Why are you getting so worked up about an autoimmune disease? There are issues so much bigger than your personal health right now. There are innocent black people being killed by police! There are protesters being kidnapped by the military! Our media is being hushed. Our democracy is crumbling! Truth is no longer truth! Innocent tiny children are

still caged without their parents!


I wish I could afford a mortgage. We need more space if we’re going to work from home for the next year. I wish we made more money. I wonder if I’ll ever get a promotion? I can’t believe how expensive Madison is. We’ll never be able to afford to buy property here.
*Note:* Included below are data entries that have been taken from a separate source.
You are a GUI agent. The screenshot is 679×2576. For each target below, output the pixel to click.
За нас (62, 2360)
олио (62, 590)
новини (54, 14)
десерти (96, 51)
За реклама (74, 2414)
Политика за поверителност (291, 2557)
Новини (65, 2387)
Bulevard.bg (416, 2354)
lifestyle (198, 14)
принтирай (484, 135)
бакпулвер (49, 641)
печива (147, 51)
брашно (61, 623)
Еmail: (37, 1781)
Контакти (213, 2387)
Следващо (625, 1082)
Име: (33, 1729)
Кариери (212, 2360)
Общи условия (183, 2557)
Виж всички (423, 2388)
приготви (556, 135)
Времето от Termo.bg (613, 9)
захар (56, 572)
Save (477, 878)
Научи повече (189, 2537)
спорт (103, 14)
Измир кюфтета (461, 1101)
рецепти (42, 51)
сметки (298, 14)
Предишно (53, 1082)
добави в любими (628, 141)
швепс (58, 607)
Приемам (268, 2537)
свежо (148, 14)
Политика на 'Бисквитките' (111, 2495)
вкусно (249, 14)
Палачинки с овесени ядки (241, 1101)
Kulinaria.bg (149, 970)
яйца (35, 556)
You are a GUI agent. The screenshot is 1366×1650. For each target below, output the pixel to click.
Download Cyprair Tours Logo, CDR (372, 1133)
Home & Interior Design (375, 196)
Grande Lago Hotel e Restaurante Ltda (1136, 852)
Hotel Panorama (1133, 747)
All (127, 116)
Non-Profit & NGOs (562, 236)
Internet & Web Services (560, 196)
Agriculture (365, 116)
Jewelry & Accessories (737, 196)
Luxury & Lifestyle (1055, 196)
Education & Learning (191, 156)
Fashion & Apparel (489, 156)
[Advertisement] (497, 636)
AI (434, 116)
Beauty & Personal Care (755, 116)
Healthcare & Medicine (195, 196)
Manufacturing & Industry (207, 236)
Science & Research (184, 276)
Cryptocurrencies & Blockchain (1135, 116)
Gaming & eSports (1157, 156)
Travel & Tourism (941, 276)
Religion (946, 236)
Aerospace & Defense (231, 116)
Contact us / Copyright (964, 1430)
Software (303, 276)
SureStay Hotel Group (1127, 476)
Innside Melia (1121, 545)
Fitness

I am so lucky. I am so fortunate. I love my company. People have lost their jobs, are struggling to pay their bills, are losing their homes! I’m making personal, professional, and financial progress right now. Stop being so damn greedy. These “problems” are insignificant.


I want to get involved. I want to stand up for what is right. I want to be a part of the movement. I don’t want to be a bystander. I can’t stomach the idea that I was a person who just stood by and watched this happen from my living room.


I’m too scared to leave the safety of my apartment right now. I’m scared that I’m going to get even sicker than I already am. I’m scared of being pulled off of the streets by my own government. I’m not courageous. Other more courageous people are doing the work. You’ve shown courage before - what makes this feel so different? What will happen to me if I get sick? I don’t want to die.


It’s okay to not be okay right now.


I have no reason to not be okay! I’m just sitting at home, retreating to my books, working my normal job from the comfort of my apartment!

I’m avoiding.

I’m distracting myself.

Gotta keep busy.

Everything’s fine.

Everything’s normal.

What can I do today that feels normal?

Time to pick up the skill of bookkeeping.

Time to start a small bookkeeping business.

Time to finally take that real estate licensing class.

Time to buy that new house.

Time to research other potential cities.

Time to obsess over my daily budget.

Time to research other countries to move to.

Time to pick up a part-time job.

Time to start investing.

Time to start home brewing.

Time to pick up that ukulele.

Time to pick up that keyboard.

Time to pick up another part-time job.


I’m okay with working around a ton of people at a grocery store, but I’m telling myself that it’s too dangerous to join the protests?



I’m a hypocrite.


I’m a scared hypocrite.


I’m a white, fragile, scared hypocrite.


Therapy starts on Monday. We’re only meant to deal with 1-2 big life changes at a time.